[TASK TO CARRY OUT] Wherever the string "about" shows up in the material below, copy that line.

[DATA TO EXAMINE]
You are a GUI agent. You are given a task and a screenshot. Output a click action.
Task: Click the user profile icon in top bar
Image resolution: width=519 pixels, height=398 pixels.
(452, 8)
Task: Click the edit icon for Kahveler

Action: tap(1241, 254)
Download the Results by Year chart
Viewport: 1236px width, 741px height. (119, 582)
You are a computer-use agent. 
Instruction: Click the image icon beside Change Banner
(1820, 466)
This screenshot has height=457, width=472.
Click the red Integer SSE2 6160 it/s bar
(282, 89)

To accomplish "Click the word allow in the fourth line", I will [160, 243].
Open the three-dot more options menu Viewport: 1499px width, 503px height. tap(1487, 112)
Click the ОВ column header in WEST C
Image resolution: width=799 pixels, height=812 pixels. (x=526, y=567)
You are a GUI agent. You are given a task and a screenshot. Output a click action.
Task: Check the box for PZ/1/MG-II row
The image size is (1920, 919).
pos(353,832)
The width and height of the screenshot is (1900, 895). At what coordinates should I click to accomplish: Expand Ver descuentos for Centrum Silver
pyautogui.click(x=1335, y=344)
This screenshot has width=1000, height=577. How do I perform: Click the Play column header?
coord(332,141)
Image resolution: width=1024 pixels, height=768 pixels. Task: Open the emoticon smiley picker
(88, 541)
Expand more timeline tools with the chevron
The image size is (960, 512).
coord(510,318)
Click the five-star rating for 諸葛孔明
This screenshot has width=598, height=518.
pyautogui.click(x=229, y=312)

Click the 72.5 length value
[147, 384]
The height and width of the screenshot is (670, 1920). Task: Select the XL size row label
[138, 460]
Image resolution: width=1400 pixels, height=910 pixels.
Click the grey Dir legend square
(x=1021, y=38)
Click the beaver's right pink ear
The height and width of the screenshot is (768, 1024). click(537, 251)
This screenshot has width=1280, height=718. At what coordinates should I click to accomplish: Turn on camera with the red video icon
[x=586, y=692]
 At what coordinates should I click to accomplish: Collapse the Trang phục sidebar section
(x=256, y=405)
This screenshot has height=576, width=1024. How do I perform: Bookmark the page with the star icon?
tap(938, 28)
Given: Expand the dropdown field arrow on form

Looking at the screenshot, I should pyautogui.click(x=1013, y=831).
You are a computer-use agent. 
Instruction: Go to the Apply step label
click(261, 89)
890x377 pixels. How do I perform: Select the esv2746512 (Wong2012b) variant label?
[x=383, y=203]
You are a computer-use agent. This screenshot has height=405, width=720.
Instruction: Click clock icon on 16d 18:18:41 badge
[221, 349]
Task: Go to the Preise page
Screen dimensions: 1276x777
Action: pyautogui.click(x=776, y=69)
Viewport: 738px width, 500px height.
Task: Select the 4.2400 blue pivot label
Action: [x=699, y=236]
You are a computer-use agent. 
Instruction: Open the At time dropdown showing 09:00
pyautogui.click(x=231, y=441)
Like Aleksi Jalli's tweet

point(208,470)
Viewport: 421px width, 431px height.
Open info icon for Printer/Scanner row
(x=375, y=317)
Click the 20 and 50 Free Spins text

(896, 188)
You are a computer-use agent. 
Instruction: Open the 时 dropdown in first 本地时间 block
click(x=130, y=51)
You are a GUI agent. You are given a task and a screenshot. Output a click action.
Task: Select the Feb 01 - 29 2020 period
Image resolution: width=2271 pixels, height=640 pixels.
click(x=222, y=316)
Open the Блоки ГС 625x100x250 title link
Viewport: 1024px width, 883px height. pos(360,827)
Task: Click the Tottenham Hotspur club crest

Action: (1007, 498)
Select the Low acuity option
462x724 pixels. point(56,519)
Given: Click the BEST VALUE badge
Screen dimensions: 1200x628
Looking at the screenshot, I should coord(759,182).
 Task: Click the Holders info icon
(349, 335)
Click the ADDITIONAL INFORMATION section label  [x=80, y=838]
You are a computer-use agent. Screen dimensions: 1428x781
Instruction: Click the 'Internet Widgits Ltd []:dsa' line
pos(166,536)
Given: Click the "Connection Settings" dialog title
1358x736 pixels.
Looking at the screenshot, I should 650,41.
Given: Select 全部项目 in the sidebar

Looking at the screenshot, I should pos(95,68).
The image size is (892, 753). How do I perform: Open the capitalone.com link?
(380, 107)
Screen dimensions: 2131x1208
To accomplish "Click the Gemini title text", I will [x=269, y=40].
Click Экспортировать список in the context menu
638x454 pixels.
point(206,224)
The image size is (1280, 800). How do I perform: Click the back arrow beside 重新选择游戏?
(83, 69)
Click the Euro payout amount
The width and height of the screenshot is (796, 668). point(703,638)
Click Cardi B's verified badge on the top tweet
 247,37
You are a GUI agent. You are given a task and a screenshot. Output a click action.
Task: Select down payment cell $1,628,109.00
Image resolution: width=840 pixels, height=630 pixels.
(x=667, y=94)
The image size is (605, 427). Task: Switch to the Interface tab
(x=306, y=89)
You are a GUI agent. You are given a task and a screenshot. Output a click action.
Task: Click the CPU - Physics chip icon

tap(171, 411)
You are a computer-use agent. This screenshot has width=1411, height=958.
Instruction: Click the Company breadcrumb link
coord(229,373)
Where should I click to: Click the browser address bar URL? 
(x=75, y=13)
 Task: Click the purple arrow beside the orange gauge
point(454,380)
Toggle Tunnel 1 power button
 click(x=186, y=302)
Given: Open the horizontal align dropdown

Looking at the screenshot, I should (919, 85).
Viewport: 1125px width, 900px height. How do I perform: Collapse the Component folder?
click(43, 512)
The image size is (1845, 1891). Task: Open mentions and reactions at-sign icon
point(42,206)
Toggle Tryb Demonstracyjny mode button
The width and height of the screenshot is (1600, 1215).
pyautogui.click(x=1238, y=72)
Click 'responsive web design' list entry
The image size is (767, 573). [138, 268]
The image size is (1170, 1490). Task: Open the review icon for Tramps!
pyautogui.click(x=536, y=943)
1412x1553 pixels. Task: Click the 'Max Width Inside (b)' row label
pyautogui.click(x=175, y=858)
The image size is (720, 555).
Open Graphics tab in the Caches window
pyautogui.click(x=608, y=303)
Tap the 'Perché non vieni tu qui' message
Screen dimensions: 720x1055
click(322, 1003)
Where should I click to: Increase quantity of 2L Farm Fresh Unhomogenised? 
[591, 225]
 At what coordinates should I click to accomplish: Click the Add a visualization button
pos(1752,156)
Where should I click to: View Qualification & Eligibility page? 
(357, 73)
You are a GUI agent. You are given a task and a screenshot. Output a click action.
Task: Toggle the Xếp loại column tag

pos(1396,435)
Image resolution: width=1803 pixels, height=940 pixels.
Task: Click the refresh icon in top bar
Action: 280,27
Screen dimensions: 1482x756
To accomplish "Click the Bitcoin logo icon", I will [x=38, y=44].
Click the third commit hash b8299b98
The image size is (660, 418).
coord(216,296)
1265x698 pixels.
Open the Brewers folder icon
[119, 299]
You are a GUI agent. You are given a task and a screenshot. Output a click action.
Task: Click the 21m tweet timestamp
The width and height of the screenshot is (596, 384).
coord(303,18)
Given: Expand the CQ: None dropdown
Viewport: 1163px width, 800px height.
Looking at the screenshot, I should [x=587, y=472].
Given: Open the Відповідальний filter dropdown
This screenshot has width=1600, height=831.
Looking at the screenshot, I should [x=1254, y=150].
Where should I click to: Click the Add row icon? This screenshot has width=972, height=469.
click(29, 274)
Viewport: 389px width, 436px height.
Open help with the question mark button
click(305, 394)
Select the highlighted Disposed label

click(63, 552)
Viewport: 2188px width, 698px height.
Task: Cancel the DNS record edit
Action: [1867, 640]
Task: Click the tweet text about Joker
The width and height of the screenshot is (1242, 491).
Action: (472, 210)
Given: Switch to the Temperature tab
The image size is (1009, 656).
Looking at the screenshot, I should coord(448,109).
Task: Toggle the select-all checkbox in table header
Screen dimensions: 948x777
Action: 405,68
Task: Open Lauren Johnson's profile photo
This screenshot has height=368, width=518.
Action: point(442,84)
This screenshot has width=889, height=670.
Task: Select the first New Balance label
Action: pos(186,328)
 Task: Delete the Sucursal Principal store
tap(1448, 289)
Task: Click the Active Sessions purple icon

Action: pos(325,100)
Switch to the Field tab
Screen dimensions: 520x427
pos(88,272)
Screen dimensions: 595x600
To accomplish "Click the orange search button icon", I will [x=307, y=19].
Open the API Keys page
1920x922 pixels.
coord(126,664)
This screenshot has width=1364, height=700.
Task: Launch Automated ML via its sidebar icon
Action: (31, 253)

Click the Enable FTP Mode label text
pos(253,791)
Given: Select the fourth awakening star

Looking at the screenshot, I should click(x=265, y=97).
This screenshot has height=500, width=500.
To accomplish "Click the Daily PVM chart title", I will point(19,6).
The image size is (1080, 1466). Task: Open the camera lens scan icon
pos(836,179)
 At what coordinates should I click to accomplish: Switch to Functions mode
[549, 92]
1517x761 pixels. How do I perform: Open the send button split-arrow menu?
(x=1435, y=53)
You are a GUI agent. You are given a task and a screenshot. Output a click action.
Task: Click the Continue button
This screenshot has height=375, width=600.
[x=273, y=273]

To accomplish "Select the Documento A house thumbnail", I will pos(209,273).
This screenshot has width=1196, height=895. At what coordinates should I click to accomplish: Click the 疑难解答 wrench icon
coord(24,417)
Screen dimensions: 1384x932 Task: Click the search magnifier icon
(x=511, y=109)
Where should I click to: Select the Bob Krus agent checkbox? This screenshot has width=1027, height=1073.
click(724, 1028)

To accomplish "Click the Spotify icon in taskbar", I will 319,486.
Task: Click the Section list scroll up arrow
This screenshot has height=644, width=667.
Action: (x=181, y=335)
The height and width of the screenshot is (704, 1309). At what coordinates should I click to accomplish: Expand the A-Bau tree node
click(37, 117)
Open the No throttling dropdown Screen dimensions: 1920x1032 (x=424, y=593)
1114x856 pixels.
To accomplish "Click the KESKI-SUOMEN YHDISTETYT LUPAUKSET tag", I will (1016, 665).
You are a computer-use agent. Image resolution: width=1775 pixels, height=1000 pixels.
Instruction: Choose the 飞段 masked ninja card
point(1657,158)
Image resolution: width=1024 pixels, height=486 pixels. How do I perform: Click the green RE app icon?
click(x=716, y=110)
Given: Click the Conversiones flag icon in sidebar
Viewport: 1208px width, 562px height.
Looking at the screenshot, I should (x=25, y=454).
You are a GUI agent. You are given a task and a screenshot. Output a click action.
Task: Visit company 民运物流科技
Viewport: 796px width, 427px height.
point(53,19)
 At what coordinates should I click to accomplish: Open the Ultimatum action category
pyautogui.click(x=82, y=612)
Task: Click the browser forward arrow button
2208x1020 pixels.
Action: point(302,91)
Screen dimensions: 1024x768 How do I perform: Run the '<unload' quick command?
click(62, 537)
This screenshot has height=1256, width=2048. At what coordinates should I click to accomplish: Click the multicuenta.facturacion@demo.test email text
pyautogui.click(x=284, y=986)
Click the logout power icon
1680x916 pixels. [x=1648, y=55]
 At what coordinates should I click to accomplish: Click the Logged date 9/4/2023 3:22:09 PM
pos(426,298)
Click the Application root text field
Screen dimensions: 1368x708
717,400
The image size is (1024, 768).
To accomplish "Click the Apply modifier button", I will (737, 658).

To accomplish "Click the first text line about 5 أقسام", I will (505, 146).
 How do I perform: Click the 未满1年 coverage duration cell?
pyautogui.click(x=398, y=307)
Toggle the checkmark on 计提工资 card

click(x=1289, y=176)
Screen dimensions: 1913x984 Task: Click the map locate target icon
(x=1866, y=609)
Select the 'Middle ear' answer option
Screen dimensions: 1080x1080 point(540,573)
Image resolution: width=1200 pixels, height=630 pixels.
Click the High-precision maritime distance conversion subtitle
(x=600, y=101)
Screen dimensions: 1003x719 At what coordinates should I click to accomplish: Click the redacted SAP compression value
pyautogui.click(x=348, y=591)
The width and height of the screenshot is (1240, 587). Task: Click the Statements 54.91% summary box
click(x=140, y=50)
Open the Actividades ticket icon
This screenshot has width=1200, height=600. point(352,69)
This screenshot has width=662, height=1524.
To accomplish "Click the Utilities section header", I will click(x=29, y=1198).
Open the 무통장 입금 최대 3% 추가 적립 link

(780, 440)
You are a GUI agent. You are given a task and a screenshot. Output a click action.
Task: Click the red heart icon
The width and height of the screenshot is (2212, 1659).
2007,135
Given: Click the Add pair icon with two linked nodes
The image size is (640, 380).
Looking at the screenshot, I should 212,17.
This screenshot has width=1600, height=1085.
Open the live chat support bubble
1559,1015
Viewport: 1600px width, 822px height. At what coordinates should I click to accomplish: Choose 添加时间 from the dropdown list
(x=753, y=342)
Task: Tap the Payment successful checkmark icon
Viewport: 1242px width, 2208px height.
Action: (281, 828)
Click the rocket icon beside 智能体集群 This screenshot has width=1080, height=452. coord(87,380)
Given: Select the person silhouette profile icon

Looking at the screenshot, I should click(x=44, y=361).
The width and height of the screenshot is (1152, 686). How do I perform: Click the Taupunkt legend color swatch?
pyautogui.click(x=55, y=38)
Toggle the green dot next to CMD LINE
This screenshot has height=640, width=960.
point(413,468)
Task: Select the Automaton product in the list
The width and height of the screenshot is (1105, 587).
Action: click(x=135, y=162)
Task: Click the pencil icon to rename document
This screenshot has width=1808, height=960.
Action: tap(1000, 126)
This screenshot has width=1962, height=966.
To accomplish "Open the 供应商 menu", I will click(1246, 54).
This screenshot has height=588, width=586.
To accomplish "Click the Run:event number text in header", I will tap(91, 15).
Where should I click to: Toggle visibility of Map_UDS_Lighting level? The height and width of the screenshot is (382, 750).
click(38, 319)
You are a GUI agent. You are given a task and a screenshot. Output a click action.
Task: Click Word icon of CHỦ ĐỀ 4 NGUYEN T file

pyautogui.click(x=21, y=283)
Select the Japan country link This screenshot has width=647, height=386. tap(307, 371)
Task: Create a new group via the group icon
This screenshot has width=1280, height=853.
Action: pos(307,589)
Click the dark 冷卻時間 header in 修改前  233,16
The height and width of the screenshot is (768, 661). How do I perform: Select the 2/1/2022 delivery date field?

[RESULT OF THIS TASK]
Task: Click the tweet text about Joker
To accomplish "Click the first text line about 5 أقسام", I will (505, 146).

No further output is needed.